Objective: Intraclass correlation coefficient (ICC) is a widely used reliability index in test-retest, intrarater, and interrater reliability analyses. This article introduces the basic concept of ICC in the content of reliability analysis. Discussion for researchers: There are 10 forms of ICCs. Because each form involves distinct assumptions in their calculation and will lead to different interpretations, researchers should explicitly specify the ICC form they used in their calculation. A thorough review of the research design is needed in selecting the appropriate form of ICC to evaluate reliability. The best practice of reporting ICC should include software information, "model," "type," and "definition" selections. Discussion for readers: When coming across an article that includes ICC, readers should first check whether information about the ICC form has been reported and if an appropriate ICC form was used.

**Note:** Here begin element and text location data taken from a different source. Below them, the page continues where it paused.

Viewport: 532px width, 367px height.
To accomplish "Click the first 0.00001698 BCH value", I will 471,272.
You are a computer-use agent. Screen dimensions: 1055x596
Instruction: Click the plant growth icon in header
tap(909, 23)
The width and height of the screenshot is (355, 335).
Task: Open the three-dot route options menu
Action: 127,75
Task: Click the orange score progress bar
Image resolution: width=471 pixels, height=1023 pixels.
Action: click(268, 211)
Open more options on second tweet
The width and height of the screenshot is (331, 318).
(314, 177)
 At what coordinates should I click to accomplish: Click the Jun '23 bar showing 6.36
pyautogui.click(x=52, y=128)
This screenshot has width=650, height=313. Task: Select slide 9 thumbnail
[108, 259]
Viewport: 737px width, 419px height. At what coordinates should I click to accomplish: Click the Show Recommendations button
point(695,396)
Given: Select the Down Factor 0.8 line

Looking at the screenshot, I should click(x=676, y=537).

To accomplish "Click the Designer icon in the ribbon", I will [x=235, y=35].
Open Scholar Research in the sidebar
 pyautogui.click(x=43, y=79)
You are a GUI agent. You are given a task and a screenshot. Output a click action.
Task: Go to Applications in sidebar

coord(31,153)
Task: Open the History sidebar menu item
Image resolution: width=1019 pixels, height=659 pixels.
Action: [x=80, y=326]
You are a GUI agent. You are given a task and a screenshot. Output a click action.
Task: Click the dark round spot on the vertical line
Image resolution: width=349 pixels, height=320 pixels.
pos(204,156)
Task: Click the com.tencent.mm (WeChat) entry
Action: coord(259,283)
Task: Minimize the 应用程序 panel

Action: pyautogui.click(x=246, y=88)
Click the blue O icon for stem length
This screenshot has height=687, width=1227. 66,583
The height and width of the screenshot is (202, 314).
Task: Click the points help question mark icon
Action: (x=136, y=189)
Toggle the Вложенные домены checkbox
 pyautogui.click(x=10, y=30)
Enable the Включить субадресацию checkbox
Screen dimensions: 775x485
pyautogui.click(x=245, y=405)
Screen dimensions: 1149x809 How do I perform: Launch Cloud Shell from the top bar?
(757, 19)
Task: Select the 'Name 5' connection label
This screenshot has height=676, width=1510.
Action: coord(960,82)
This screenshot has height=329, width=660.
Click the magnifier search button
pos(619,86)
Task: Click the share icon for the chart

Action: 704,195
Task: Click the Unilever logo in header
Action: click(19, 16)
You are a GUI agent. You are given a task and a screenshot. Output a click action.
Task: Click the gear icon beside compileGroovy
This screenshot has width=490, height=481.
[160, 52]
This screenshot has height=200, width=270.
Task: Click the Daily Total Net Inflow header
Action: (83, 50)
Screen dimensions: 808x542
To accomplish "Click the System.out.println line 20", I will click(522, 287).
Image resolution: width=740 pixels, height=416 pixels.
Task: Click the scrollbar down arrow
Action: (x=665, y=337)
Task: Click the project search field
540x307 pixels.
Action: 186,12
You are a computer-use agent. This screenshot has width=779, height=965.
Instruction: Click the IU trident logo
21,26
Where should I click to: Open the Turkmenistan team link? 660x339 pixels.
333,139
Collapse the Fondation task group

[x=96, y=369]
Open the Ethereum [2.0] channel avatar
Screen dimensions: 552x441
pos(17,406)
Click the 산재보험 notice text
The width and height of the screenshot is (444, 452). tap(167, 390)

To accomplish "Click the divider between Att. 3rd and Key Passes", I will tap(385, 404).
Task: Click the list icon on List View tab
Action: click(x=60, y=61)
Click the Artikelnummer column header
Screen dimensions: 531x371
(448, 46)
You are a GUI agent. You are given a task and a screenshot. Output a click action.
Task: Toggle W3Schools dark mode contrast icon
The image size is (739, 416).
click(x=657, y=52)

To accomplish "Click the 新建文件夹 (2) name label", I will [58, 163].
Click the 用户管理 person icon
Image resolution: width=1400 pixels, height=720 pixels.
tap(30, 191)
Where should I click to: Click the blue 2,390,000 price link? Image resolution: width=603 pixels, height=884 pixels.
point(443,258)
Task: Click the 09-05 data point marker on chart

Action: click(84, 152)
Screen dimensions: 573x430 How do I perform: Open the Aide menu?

Based on the 95% confident interval of the ICC estimate, values less than 0.5, between 0.5 and 0.75, between 0.75 and 0.9, and greater than 0.90 are indicative of poor, moderate, good, and excellent reliability, respectively. Conclusion: This article provides a practical guideline for clinical researchers to choose the correct form of ICC and suggests the best practice of reporting ICC parameters in scientific publications. This article also gives readers an appreciation for what to look for when coming across ICC while reading an article.